---------- Provided data ----------
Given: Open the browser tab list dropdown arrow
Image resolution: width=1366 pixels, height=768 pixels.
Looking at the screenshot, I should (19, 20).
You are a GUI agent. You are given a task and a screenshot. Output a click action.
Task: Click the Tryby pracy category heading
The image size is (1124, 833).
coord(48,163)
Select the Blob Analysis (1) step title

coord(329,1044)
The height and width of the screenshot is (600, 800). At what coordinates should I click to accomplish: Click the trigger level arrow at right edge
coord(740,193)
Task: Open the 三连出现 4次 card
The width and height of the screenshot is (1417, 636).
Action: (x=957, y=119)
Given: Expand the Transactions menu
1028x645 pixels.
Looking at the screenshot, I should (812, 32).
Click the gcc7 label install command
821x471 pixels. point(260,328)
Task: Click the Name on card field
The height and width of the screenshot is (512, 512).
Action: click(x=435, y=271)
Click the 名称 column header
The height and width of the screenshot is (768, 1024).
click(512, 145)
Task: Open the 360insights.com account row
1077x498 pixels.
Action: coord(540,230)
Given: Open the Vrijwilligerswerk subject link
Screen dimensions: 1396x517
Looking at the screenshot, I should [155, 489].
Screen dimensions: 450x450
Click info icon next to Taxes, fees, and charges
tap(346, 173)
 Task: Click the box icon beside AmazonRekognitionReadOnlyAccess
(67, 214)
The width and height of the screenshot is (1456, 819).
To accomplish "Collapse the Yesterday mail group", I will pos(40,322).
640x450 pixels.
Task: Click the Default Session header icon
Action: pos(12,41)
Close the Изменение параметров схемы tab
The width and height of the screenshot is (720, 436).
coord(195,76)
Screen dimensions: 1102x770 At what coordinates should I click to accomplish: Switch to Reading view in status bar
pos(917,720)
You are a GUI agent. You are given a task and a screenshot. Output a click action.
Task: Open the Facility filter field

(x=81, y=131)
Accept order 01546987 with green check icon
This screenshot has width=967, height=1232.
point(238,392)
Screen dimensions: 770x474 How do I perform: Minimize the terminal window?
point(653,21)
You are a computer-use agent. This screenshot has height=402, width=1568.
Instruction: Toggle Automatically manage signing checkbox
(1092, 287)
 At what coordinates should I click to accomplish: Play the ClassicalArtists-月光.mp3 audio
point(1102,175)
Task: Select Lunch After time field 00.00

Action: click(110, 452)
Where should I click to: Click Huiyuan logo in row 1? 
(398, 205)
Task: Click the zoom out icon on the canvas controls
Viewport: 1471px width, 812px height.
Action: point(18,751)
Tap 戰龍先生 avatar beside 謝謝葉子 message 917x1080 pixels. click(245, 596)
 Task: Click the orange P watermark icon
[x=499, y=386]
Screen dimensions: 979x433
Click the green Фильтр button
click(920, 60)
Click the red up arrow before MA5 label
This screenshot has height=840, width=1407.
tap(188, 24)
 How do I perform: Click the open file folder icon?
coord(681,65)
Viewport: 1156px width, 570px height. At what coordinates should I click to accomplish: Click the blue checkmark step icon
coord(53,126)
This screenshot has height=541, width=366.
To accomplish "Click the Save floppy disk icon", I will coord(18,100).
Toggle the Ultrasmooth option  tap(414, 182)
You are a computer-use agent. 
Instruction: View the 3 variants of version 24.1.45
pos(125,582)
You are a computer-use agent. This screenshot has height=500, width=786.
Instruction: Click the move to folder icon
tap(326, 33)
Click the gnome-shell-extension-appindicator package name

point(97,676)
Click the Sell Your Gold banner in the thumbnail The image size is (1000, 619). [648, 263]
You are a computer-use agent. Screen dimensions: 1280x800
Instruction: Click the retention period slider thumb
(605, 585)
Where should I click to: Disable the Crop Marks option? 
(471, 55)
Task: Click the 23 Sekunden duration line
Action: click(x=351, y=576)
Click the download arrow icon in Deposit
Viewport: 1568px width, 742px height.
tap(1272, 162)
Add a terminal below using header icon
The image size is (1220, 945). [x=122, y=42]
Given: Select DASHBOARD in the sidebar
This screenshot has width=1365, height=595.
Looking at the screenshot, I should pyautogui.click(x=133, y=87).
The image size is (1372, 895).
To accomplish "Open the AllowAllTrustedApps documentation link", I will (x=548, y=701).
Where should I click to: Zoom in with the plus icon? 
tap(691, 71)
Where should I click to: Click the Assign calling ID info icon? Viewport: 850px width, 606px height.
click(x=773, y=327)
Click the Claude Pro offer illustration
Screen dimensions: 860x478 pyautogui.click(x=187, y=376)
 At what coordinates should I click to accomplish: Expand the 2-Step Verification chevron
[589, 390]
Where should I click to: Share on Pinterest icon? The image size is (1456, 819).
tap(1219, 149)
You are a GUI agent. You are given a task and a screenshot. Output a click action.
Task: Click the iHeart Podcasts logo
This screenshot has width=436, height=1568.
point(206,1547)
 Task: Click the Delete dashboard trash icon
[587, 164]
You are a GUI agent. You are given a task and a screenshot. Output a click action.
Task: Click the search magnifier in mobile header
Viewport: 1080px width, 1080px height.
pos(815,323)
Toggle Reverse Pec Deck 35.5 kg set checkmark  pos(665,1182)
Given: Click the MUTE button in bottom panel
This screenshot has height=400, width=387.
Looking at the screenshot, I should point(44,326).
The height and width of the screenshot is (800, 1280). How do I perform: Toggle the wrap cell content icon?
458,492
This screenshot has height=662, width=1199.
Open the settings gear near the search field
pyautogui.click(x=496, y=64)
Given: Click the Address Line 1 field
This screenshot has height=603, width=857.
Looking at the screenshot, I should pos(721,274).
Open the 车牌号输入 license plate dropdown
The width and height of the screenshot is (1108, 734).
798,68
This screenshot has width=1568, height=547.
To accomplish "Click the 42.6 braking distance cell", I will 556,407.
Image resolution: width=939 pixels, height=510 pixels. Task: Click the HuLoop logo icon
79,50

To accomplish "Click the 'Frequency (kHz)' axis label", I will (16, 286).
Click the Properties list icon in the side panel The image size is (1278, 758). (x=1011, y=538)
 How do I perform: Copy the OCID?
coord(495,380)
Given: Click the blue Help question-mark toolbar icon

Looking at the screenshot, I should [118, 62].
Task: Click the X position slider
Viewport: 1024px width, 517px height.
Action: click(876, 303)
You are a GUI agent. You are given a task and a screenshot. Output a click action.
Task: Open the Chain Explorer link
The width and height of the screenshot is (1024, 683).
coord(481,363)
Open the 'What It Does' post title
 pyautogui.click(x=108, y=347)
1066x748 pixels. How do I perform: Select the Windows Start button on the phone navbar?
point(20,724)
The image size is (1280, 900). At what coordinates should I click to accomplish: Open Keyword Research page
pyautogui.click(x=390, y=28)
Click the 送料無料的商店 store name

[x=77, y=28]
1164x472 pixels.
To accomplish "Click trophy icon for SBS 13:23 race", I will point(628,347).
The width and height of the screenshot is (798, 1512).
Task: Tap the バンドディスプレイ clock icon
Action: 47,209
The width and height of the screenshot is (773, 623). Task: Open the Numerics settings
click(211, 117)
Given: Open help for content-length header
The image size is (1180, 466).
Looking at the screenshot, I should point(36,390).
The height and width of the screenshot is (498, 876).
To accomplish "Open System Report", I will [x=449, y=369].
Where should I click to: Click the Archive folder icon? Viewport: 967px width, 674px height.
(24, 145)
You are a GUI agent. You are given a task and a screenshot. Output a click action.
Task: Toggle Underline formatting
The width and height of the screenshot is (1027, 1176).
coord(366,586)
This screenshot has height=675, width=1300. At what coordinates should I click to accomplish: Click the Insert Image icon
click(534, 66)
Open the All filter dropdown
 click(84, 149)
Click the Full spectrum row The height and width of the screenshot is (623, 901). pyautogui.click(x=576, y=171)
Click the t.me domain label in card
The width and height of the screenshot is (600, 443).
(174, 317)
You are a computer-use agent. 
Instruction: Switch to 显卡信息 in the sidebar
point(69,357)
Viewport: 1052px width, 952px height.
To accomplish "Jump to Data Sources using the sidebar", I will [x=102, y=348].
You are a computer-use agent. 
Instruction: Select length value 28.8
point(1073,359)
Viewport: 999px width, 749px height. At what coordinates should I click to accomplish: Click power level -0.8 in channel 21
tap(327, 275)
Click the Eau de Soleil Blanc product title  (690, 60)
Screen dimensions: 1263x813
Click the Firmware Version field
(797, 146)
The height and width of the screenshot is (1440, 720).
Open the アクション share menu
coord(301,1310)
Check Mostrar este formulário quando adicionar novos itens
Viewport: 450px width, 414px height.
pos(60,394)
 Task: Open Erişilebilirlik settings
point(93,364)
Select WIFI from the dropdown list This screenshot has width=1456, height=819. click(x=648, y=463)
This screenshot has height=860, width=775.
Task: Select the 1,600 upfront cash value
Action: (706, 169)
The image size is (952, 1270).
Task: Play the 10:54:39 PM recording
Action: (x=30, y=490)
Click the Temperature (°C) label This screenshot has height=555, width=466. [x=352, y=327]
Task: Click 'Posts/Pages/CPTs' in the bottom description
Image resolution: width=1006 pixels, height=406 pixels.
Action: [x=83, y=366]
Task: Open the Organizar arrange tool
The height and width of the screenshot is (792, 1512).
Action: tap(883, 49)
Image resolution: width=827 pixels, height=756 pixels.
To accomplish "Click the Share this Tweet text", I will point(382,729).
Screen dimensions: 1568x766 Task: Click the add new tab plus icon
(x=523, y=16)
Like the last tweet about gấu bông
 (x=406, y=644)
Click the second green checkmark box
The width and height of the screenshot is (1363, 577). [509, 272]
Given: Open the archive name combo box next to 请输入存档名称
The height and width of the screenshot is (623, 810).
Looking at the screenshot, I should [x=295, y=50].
----------
Output the entries from the line containing "Screen dimensions: 1568x766" through the end of the entries as a numbered list, skipping any blank lines.

1. Screen dimensions: 1568x766 Task: Click the add new tab plus icon
2. (x=523, y=16)
3. Like the last tweet about gấu bông
4.  (x=406, y=644)
5. Click the second green checkmark box
6. The width and height of the screenshot is (1363, 577). [509, 272]
7. Given: Open the archive name combo box next to 请输入存档名称
8. The height and width of the screenshot is (623, 810).
9. Looking at the screenshot, I should [x=295, y=50].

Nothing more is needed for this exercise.